*** Input for this task ***

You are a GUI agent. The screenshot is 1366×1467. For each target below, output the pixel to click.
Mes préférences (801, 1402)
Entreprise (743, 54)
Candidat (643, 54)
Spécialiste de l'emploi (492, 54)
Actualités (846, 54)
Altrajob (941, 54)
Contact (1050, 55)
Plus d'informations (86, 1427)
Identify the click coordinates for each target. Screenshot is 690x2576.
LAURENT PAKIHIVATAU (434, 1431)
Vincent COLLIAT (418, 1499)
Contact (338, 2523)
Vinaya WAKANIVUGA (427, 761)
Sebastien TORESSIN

*** End of Input for this task ***

◆ Problem description
Among the records, find every line holding the word "each" and copy it.

◆ Result of this exercise
You are a GUI agent. The screenshot is 1366×1467. For each target below, output the pixel to click.
Identify the click coordinates for each target. Screenshot is 690x2576.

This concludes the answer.